[dns-operations] need recommendation for filtering outbound HTTPS
Paul Vixie
paul at redbarn.org
Thu May 16 05:44:48 UTC 2019
On Monday, 13 May 2019 02:31:31 UTC Grant Taylor wrote:
> On 5/12/19 6:36 PM, Paul Vixie wrote:
> > to be clear, if there's a CONNECT verb, it's not bump-in-the-wire.
>
> Please elaborate.
>
> Are you saying that because the client is actively talking to the proxy
> and as such it's not a transparent operation without the client's knowledge?
right. specifically, if the client is talking to a proxy, it knows it is
talking to a proxy, and i have to give it a proxy. i can't make a routing
decision based on where it's trying to go without a proxy (some external tcp/
443 listener) and say, i don't like that destination, please talk to my proxy
instead.
note also, the client can connect to a dotted quad or hexed quadquad, if it
knows what address it wants. or it might just connect to a domain name, if it
knows it has to use a proxy and doesn't bother to look up the address. this
means my proxy has to be prepared to recognize a DOH endpoint by address or by
name, in order to decide what to do next.
that's where it gets truly harsh:
> My understanding is that CONNECT is supposed to proxy at the TCP level,
> not HTTP level. So Squid's (and I'm sure other proxies) behavior to
> take the CONNECT (or transparent) and terminating it locally to to
> function as an HTTP proxy, despite the CONNECT, seems like a MitM ~>
> SSL-bump-in-the-wire to me. Perhaps the difference is in terms.

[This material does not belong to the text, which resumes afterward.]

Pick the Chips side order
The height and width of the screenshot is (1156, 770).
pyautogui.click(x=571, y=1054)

terminologically i've been calling that a downgrade rather than BITW, because
the only way i'm going to learn the SNI is if i act like i only understand TLS
1.2 (and not 1.3) after intercepting the CONNECT and forcing it to make its
long-distance TLS connection to me instead of to the real (remote) endpoint.

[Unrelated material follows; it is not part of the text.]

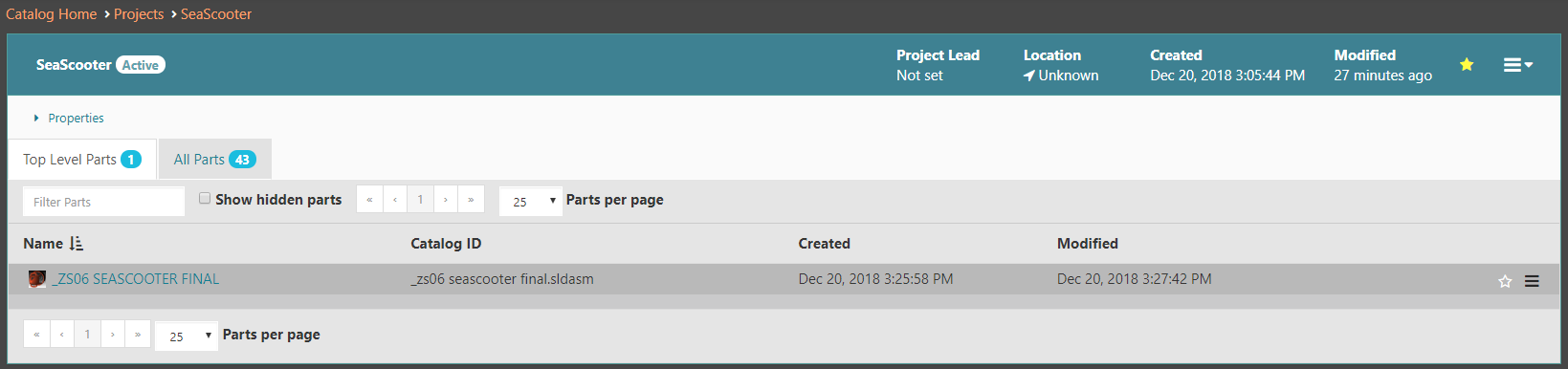Switch to the All Parts tab

coord(215,160)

this is what GFW has to do, and it is known to break clients who "know" that
their server can speak 1.3. GFW does not care about this breakage, but then,
GFW is also blackholing all of google. i do care, and i can't.
> ...Sure downgrading TLS 1.3 to 1.2 will make things simpler.
>
> However, if you block outgoing connections by default and explicitly
> allow some connections, I think you can likely break DoH and DoT in that
> they are not already explicitly allowed. As such the client will need
> to fall back to regular unencrypted DNS to get the public key needed to
> prime eSNI. Thus leaking data that can be used to filter connection.
i can only get the leak i need if i force the explicit use of a proxy,
intercept CONNECT toward known DOH names or addresses, and then force a
downgrade to TLS 1.2. that is, for me at this time, a bridge too far. as far
as i can work out from the theory, it's what Palo Alto Networks NGFW has to be
doing. jacques from CIRA says this causes him no (enterprise) trouble. i fear
it may cause me some (home network) trouble.
> HTTP(S) and SOCKS proxy don't have that ability. But Proxy Auto
> Configuration does and can tell clients to go DIRECT.
say more? i know it can say "don't use a proxy" but i don't know that it can
say "use a proxy if your destination is on the following list of suspicious
places".
> I agree that it probably needs to be everything that comes to it. But I
> think PAC can be leveraged to be more intelligent about what comes to it.
>
> I say probably because I wonder just how far down the rabbit hole we can
> go with the proxy initially intercepting TCP connection while pretending
> to be the client to the upstream server before it could no longer
> leverage kernel options to splice the two connections together while
> stepping out of the mix.
splicing only works if you have an out of band path to the far end to tell it,
here's your connection and encryption state, take over for me. that works
inside a private or public cloud. it won't work across the WAN internet.
...starting a new thread on the last point you've made here.